1) An obvious failure to prepare for the sort of cyclical event that was predictable and plausible and would disproportionately harm poor people and minorities. Thanks to a combination of incompetence and ideology—the governing principle of the Bush administration seems to be that the best way to delegitimize big government is to make sure that it functions poorly—FEMA clearly did not prepare adequately for hurricanes generally and didn't anticipate the possibility that the levees might break, despite specific warnings from relevant agencies that such an event could happen. In the Fed's case, a combination of incompetence and ideology—Alan Greenspan believed the Fed should carry the lightest possible stick in regulating mortgage lending by banks under its purview and believed that his job was primarily to provide cheap money to Wall Street, regardless of any asset bubbles it might help foment—had a similar effect. When Fed governor Edward Gramlich urged Greenspan to crack down on predatory mortgage lending, Greenspan shrugged. This week Gramlich, who died in September, received the Opportunity Finance Network's Lifetime Achievement for Responsible Finance. (The Lifetime Achievement Award for Irresponsible Finance will be awarded next year at a ceremony in a foreclosed McMansion in the suburbs of Phoenix. Thus far, Greenspan and Countrywide Financial CEO Angelo Mozilo are generating the early buzz.)

2) When the deluge came, the Bush-appointed leaders of both entities, like their counterparts in relevant cabinet agencies, failed to recognize the severity of the problem, even in the face of mounting evidence. On the evening of Sept. 1, 2005, after CNN and other TV outlets had been broadcasting distressing images from the New Orleans Convention Center, Michael Brown—the government official in charge of monitoring post-disaster needs—told CNN he hadn't been aware of the situation there. In the case of subprime, casual consumers of financial news would have been aware that carnage was piling up in the summer and fall. But Ben Bernanke—the government official in charge of monitoring the soundness of the financial system—seemed somewhat oblivious. In the spring he pooh-poohed the bad news coming out of the housing market and the subprime lending sector. This summer he estimated losses on subprime debt "in the order of between $50 billion and $100 billion," but he failed to adjust them upward even as investment banks took massive write-downs. By the fall respected market watchers were tabbing the losses at between $250 billion and $500 billion. Bernanke's response? In congressional testimony in November he said estimates of losses up to $150 billion were "in the ballpark." (That must be some ballpark.)

3) In both instances the failure to respond in a timely manner was aggravated by a post-debacle misdirection of government resources. Post-Katrina, FEMA rushed out to buy 145,000 mobile homes at a cost of $2.7 billion. But as the Washington Post reported, thousands were never used, and the government essentially began to flood the market with cheap trailers. In the wake of the subprime mess, the Federal Reserve flooded the market with cheap money, repeatedly slashing interest rates. Yesterday the Fed unveiled a new plan to make cash available to banks. Thus far the moves have been ineffective in forestalling foreclosures and bucking up the sagging housing market—because they aim to treat a symptom rather than an underlying cause. Financial institutions may be reluctant to lend to home borrowers and to one another, and investors are reluctant to provide cash on easy terms to financial firms.

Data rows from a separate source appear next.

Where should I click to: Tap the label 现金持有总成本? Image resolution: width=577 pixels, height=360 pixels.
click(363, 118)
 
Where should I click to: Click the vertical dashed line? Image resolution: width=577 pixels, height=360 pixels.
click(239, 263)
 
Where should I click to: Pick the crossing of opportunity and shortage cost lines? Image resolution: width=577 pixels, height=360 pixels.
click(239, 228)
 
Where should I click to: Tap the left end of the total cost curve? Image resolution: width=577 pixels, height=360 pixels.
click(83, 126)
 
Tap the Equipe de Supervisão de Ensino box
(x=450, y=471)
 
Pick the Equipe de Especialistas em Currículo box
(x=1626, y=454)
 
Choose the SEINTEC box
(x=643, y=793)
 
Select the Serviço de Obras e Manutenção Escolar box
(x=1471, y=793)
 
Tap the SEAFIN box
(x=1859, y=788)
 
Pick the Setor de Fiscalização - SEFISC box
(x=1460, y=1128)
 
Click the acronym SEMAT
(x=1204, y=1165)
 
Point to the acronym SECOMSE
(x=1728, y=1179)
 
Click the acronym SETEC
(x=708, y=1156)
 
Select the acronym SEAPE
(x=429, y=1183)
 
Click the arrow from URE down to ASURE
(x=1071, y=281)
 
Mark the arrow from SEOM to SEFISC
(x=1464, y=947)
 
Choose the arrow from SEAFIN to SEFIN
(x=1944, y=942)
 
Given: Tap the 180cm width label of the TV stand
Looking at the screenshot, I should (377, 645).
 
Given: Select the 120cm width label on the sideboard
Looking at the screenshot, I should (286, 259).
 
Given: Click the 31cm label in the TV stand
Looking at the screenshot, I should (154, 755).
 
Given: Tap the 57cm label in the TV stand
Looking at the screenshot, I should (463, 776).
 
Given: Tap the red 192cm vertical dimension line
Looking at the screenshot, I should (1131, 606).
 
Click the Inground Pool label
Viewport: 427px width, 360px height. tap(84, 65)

But it's not because the interest rates set by the Fed are too high. It's because those lenders made spectacularly bad use of the money given to them on such easy terms in recent years.

4) In both instances the combination of incompetence and neglect in the face of disaster drove emotive cable TV news divas to on-air meltdowns. In September 2005, CNN's Anderson Cooper lost it while interviewing Sen. Mary Landrieu on CNN. And in August 2007, CNBC's James Cramer raged at Bernanke as a terrified Erin Burnett looked on.